Beer Review 0202: Dogfish Head Olde School Barleywine (Birthday Beer Week 2 of 7)
I couldn’t let my birthday beer review week not include a beer from Dogfish Head, located in Milton, Delaware.
Olde School is a Barleywine that I purchased a bottle of last November. It has been aging in my basement for ten months, although at 15% ABV (alcohol by volume), you could age this one much, much longer. In fact, that’s what Dogfish recommends you do: buy a bottle to have now, and bury one in the backyard for later.
Dogfish claims this is the strongest Barleywine in the world, although I have no verification on their claim. When brewed, this beer comes in at 13% ABV, but dates and figs are dosed in, bringing it up to the monster level of 15%. This technique was written about in a cellerman’s manual that Dogfish founder Sam Calagione found. He was inspired to brew this beer after reading it.

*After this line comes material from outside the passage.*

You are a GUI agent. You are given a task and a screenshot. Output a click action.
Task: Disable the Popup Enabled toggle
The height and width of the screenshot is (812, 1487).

Despite the big alcohol, this beer has significant IBUs (International Bitterness Units), coming in at 85 on that scale. As Olde School ages, the pit fruit flavors are supposed to come forward, while the hoppiness will recede.
Olde School pours an average size head, which quickly fades into nothing, not even a thin cover over the beer. The liquid is a beautiful murky deep amber/burnt orange color, filled with chunky particles and sediment. This beer is unfiltered, and with the high ABV, produced no lacing.
On the nose, with almost a year of age on the beer, the alcohol is front and center. There are dark fruits, particularly fig and raisin, giving off a fruit cake-like scent, very sweet, especially when combined with caramel and a tiny hint of chocolate. There are some pine hops in there, too, and a musty, doughy yeast. The alcohol presence is nearly solvent-like and commands your attention. And while the alcohol dominates, the subtle notes of everything else is quite enjoyable and pleasing.
The alcohol rears its head again in the taste, grabbing your tongue and thrashing it about, along with caramel and dark fruits. There’s a cherry note that appears and is medicinal, and the texture is thin but creamy, and actually dries the mouth out. The finish is bittersweet, bitter on the front end with a significant hop kick, and then sweet on the backside with a caramel perfume. The alcohol hit me first in the nose, then the back of the throat, then a full body warmth.
Dogfish’s Olde School is a complex beer that needs some serious downtime. Yeah, this is the second review of my birthday week where the beer needed to chill out more. I think some age, perhaps two or three years, would take care of that medicinal cherry note, and round out the rough edges on the alcohol punch. Otherwise, this is a fantastic barleywine you might want to invest in for the future.
Dogfish Head Olde School Barleywine, 89 points. Price: $3.29 US for one twelve ounce bottle.